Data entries
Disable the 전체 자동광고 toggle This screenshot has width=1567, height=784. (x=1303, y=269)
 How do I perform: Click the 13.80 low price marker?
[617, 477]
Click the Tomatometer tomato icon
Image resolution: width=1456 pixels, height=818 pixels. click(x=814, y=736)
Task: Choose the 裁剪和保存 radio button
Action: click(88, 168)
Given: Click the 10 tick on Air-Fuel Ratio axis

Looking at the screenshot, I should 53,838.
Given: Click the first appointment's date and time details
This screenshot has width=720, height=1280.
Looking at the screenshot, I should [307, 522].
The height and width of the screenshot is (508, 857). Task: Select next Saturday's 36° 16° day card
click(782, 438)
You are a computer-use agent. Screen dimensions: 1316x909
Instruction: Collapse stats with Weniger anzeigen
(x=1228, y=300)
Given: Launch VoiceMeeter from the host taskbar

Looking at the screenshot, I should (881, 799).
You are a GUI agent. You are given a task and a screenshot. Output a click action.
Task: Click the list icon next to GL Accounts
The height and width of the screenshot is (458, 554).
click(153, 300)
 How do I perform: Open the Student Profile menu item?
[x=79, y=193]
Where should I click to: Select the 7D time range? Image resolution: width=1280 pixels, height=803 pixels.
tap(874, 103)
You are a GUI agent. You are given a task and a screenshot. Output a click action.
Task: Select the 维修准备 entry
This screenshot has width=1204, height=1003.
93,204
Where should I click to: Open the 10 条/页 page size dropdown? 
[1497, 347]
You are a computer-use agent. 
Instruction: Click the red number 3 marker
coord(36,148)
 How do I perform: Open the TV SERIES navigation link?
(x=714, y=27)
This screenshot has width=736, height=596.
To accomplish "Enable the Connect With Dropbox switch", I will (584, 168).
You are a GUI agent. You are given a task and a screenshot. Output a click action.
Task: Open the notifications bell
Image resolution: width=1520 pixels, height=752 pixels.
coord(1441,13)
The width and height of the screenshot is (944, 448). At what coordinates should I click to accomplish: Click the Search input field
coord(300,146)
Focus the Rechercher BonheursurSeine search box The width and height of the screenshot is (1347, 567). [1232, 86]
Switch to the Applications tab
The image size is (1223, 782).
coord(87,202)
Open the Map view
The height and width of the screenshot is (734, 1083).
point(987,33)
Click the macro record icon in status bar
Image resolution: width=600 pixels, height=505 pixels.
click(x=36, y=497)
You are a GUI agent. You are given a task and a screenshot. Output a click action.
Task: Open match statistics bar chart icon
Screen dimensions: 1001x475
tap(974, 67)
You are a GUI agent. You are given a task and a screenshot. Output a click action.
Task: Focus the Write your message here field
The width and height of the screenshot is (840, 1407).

# [Task to carry out]
Copy out the lines of the data between the line containing "Switch to the Applications tab" and the line containing "tap(974, 67)", inclusive, reproducing each one verbatim.

# [Correct result]
Switch to the Applications tab
The image size is (1223, 782).
coord(87,202)
Open the Map view
The height and width of the screenshot is (734, 1083).
point(987,33)
Click the macro record icon in status bar
Image resolution: width=600 pixels, height=505 pixels.
click(x=36, y=497)
You are a GUI agent. You are given a task and a screenshot. Output a click action.
Task: Open match statistics bar chart icon
Screen dimensions: 1001x475
tap(974, 67)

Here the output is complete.